The brief letter sent by Attorney General William Barr to congressional leaders on Sunday afternoon summarizing Mueller’s findings is a complicated document. In key respects, it contains very good news for President Trump about a scandal that has dogged his presidency since before he even took office. The determination of just how good the news is—whether it amounts to the exoneration Trump claims on these points or whether we’re dealing with conduct just shy of prosecutable—will have to await the text of Mueller’s report itself.
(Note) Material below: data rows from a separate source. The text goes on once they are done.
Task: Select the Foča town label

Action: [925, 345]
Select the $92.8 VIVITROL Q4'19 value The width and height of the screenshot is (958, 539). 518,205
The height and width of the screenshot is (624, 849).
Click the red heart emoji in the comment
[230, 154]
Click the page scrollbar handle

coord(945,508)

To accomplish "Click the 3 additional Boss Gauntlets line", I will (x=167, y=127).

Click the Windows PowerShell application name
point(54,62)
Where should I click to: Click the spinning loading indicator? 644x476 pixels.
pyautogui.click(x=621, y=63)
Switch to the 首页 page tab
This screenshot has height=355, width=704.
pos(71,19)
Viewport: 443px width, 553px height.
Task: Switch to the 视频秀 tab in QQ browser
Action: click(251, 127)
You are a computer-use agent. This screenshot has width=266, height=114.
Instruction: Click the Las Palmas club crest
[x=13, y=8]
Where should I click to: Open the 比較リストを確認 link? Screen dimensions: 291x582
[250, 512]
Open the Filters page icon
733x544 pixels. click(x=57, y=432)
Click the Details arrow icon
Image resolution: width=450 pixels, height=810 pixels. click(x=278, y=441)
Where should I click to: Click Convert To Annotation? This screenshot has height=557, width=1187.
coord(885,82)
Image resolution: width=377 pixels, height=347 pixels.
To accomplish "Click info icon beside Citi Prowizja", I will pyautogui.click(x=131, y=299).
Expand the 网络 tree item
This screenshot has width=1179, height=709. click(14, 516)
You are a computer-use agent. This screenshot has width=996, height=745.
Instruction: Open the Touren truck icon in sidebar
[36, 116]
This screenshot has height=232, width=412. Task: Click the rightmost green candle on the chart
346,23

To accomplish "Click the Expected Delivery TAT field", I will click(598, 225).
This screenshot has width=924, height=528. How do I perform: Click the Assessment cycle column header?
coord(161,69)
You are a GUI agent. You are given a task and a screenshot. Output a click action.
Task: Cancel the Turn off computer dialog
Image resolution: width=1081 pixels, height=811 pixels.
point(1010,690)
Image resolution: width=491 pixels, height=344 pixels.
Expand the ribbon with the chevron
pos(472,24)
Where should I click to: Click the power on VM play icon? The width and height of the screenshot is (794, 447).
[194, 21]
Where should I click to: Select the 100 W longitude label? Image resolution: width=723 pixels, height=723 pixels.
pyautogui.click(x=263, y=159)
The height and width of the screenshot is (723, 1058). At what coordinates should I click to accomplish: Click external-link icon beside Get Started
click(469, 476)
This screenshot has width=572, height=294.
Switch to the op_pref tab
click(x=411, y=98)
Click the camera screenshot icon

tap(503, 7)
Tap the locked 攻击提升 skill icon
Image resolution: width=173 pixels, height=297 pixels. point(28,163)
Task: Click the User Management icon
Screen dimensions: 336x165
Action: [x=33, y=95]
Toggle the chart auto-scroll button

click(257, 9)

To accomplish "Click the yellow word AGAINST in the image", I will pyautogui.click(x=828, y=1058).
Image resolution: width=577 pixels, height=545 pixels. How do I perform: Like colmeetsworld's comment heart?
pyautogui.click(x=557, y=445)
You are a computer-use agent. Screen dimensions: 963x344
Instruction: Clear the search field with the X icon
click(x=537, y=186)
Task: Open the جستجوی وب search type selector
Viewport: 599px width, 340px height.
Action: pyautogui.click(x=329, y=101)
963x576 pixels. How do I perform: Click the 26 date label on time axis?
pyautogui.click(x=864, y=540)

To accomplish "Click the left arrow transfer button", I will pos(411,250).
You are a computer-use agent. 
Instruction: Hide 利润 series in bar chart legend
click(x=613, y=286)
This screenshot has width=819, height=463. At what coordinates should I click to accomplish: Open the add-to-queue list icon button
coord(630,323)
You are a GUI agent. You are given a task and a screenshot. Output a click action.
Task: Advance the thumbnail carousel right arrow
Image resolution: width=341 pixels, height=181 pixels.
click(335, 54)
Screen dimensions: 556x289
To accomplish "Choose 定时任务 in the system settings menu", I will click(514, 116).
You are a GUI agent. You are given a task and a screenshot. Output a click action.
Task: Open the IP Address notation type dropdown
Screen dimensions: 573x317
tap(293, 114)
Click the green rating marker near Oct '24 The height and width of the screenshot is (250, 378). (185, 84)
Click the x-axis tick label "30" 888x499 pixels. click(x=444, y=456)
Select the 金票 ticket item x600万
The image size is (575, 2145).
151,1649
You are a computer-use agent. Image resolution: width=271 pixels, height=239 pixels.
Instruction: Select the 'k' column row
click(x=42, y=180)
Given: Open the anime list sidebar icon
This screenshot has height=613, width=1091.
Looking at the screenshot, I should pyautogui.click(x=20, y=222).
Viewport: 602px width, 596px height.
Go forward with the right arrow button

But for those who quite reasonably demanded a serious investigation of Russian interference in the 2016 election and of cooperation and coordination with it on the part of the Trump campaign, it has to be significant that Mueller, after the better part of two years of investigating, has not found that anyone associated with the Trump campaign knowingly conspired with Russia’s efforts.

In other respects, however, Barr’s summary of Mueller’s report is ominous for the president. While Mueller did not find that Trump obstructed his investigation, he also made a point of not reaching the opposite conclusion: that Trump didn’t obstruct the investigation. Indeed, he appears to have created a substantial record of the president’s troubling interactions with law enforcement for adjudication in noncriminal proceedings—which is to say in congressional hearings that are surely the next step.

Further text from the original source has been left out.